- Born: June 9, 1961 (age 64) Boston, Massachusetts
- Education: The Museum School Tufts University
- Known for: Contemporary Painting
- Awards: Orlowsky Freed Foundation Grant, Finalist in the shortlist for the 2018 BP Portrait Award, National Portrait Gallery, London
- Website: https://dakota-x.org/

= Dakota X =

American painter

Dakota X (formerly Deborah Martin; born June 9, 1961) is a contemporary American painter. X's artistic work examines the complexities of individual experience particularly in its relation to home, gender identity, isolation and memory. Much of the artist's practice emerges in collaborative conversation with writers and poets, taking form through exhibitions and publications. X's stark landscape paintings often convey the essence inherent within marginalized communities that exist on the fringes of American society. In 2016, X focused on portraiture developing a long term project "Portraits of Autism" exploring the relationship and impact autistic children have within their immediate family and community on a continuum.

==Work==
In a continued exploration of American landscapes, X has focused his attention on two landmark "saline" sites in the United States known for their distinctive inhabitants, nontraditional social ecology, and unique architecture: the Salton Sea and the Outer Cape area of Cape Cod. "Home on the Strange: In Search of the Salton Sea" is based on Polaroids taken over a period of several years, depicting various aspects of the reality of life on the Salton Sea. In this series, X examines the eerie atmosphere centered on the Salton Sea, a bizarre body of water accidentally created by an engineering fiasco in the early twentieth century when the Colorado River was diverted spilling the river's water over a lowland directly on the site of the San Andreas Fault.

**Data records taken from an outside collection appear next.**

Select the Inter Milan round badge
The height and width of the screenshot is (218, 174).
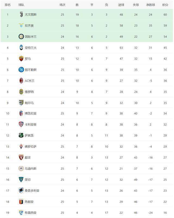(21, 37)
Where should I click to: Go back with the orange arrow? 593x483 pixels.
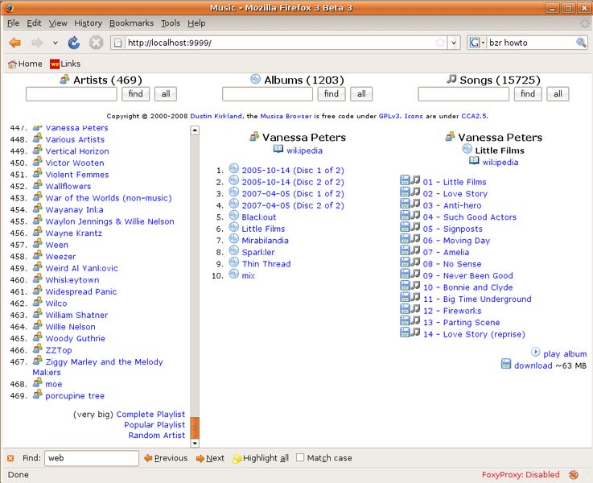[15, 43]
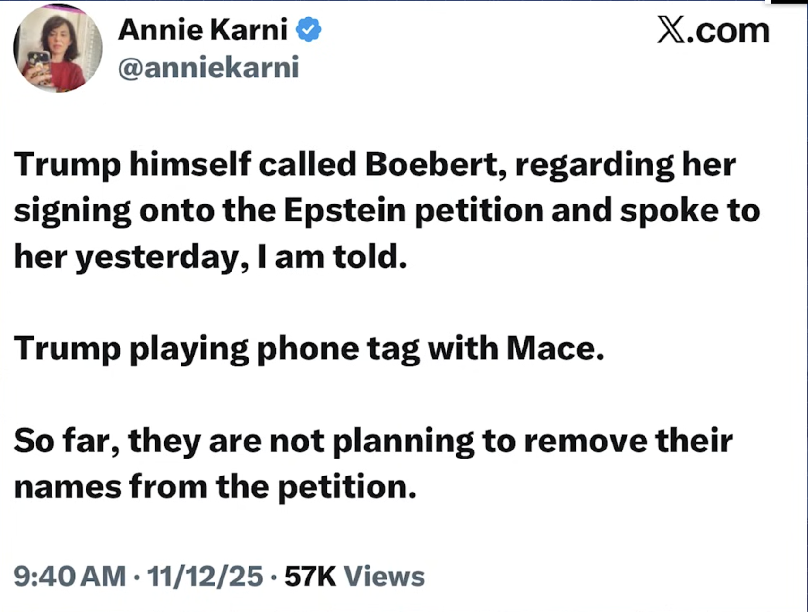Viewport: 808px width, 612px height.
Task: Click the word yesterday in the tweet
Action: coord(157,257)
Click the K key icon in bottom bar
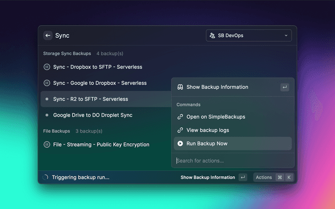This screenshot has width=335, height=209. coord(288,177)
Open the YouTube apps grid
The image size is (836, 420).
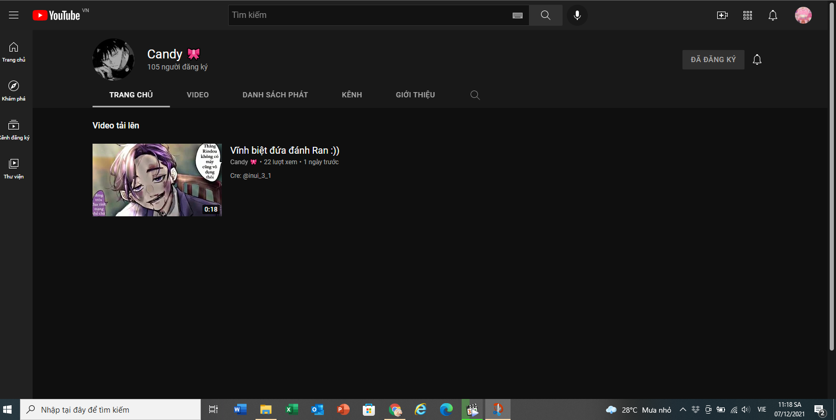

The "Narrow Lands" is a transdisciplinary project documenting the architectural geography of history and time along the Outer Cape. X's paintings that feature structures on the Outer Cape have justly warranted comparisons to Edward Hopper’s. Like Hopper’s paintings, his interpretations provide neither a critical nor celebratory stance. Unlike Hopper, however, X's application of paint is undetectable.

X's series "Back of Beyond" features scenes of the unincorporated town of Wonder Valley, located in Southern California’s Mojave Desert. The imprint of America is more than apparent in this group of landscapes that feature large, gas guzzling vehicles from the 1970s and '80s. Bleached bare from years of unprotected exposure underneath the sun’s aggressive blaze, X's vintage sedans, vans, and convertibles don’t only evoke an air of abandonment, but they chronicle that which has been forgotten in exchange for what our commercially driven society considers worthy. X's series, The Slabs: The Last Free Place in America, gives voice to the nomadic cultures that drift in and out of Slab City. While the inhabitants of Slab City are noticeably absent from X's work, the paintings radiate with an underling pulse emblematic of the community’s soul. Such is achieved through the artist’s ongoing investigation of contrasting themes that touch upon isolation as well as community.

==Portraits of Autism==
In this series Dakota X turns to ethereal abstraction to express the emotional experience of autistic children and the people closest to them. The intent of this body of work is to create a platform for social awareness while exploring the process a family goes through as their autistic child becomes an adult. The project focuses in part on relationship, connection and methods of communication while opening up a discussion about available support systems and funding for both children and adults diagnosed on the autism spectrum. Portraits of Autism provides multiple opportunities for a better understanding of autism as it presents each subject with not only a highly skilled technical ability, but a compassionate viewpoint to show each child as a complete person not only defined by their disability.

==Education==
1992 BFA, School of the Museum of Fine Arts Boston, MA

1992 BS Master of Arts in Teaching, Art Education Tufts University

==Grants==
Orlowsky Freed Foundation Grant Sponsored in part by the Lilian Orlowsky and William Freed Foundation Grant and the Provincetown Art Association and Museum.